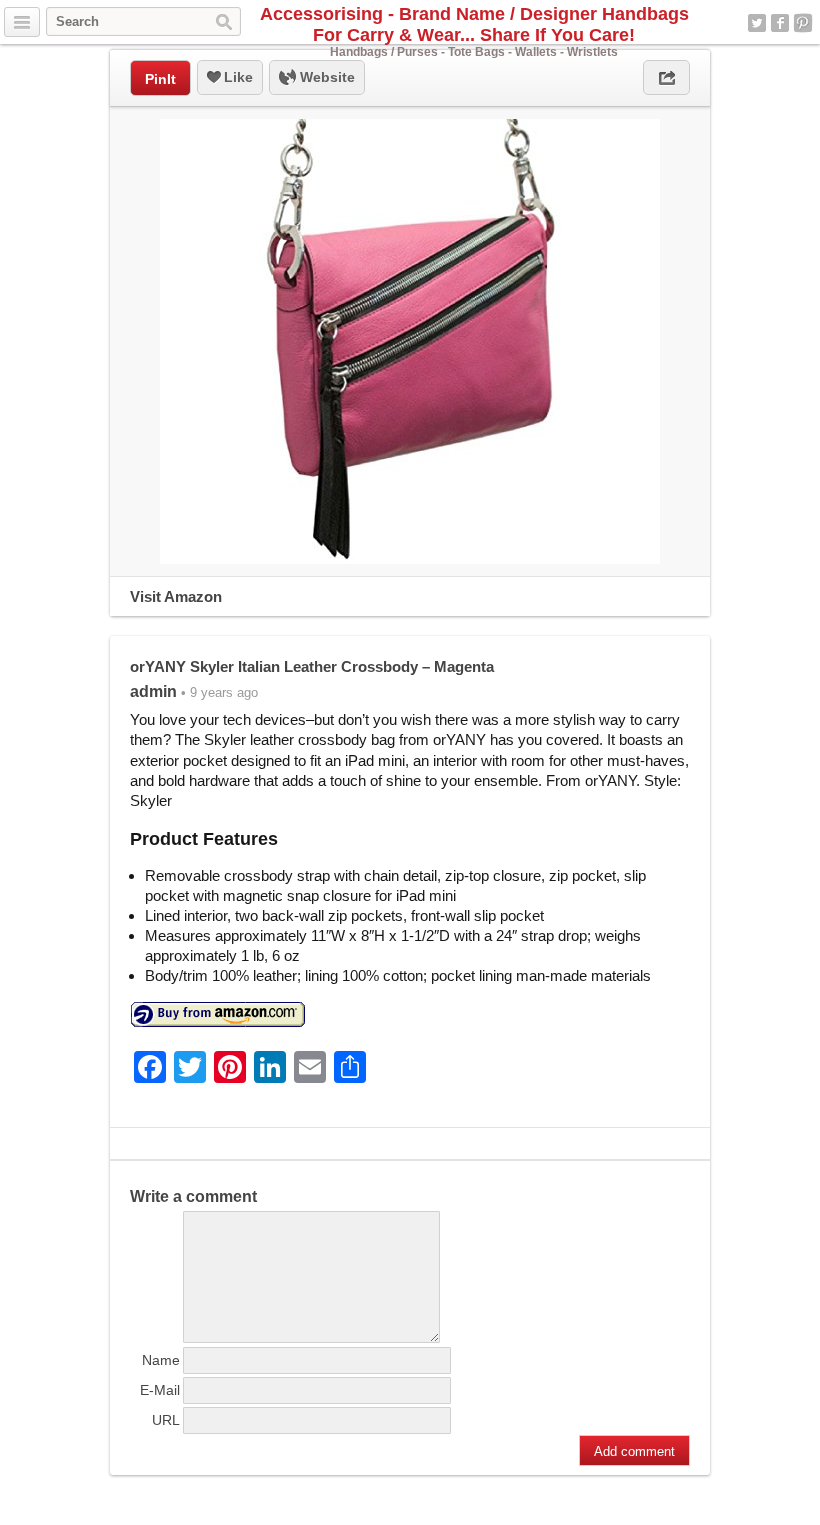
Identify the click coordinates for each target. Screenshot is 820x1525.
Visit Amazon (176, 596)
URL (166, 1420)
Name (161, 1360)
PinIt (160, 79)
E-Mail (160, 1390)
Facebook (780, 23)
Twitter (757, 23)
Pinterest (803, 23)
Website (325, 77)
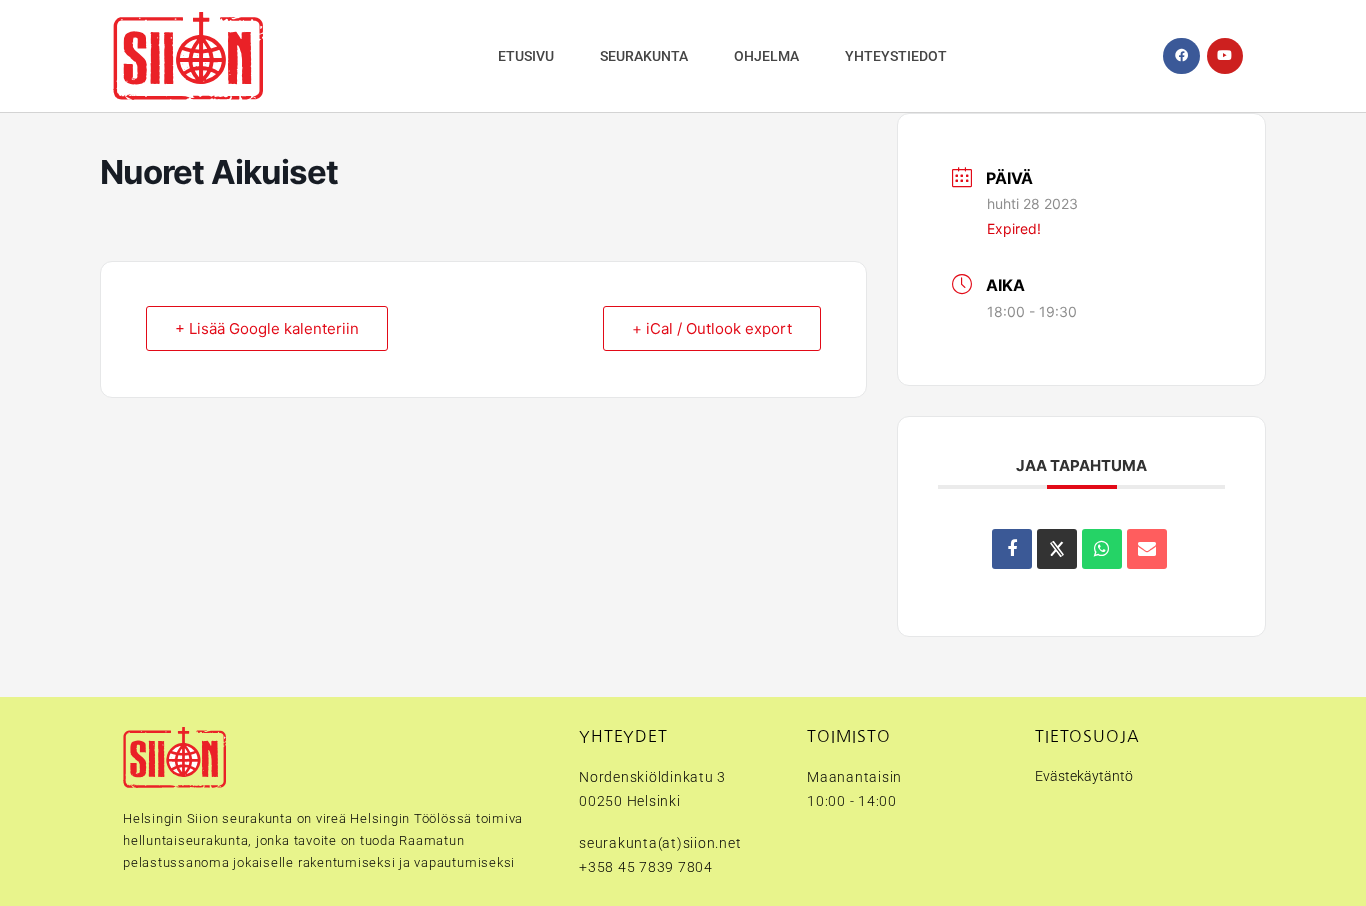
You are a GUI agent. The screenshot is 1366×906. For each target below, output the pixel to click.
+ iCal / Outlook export (712, 328)
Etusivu (526, 56)
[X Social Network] (1057, 549)
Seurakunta (644, 56)
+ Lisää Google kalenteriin (267, 328)
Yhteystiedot (896, 56)
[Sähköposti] (1147, 549)
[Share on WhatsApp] (1102, 549)
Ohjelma (766, 56)
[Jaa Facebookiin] (1012, 549)
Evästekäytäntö (1084, 776)
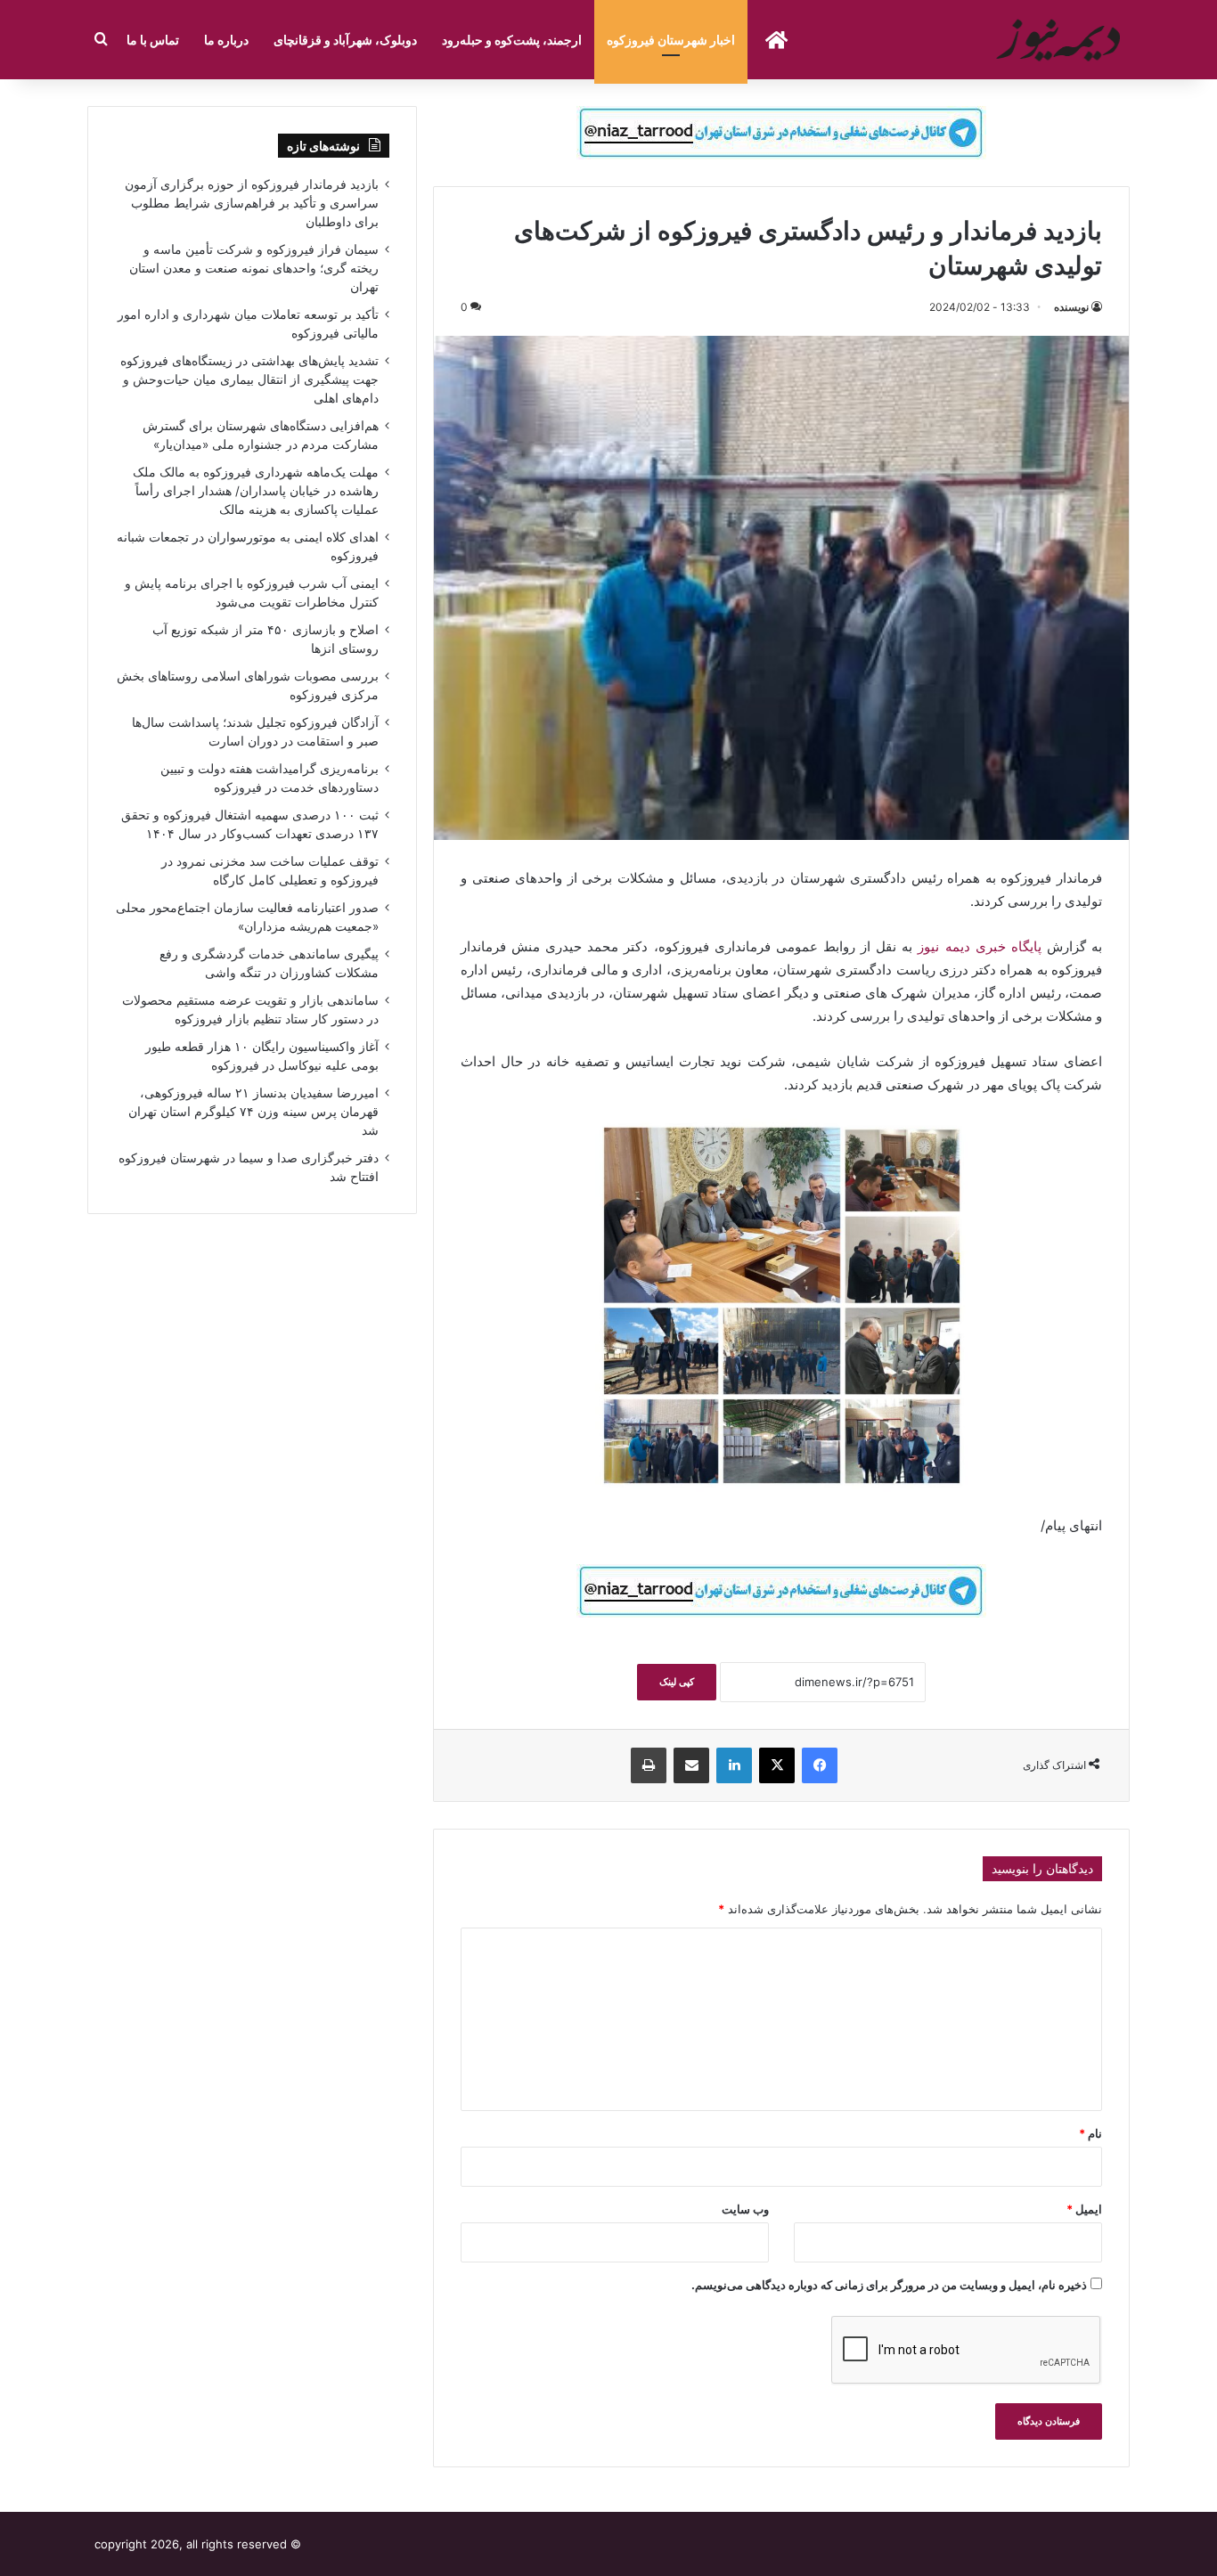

◇ ◇ ◇

Task brief: Where a line above holds the word "click", copy it.

Response area:
Identify the click coordinates for each target. Screenshot is 820x1525.
You are a GUI agent. The screenshot is 1366×906. For each target below, output the pixel to click.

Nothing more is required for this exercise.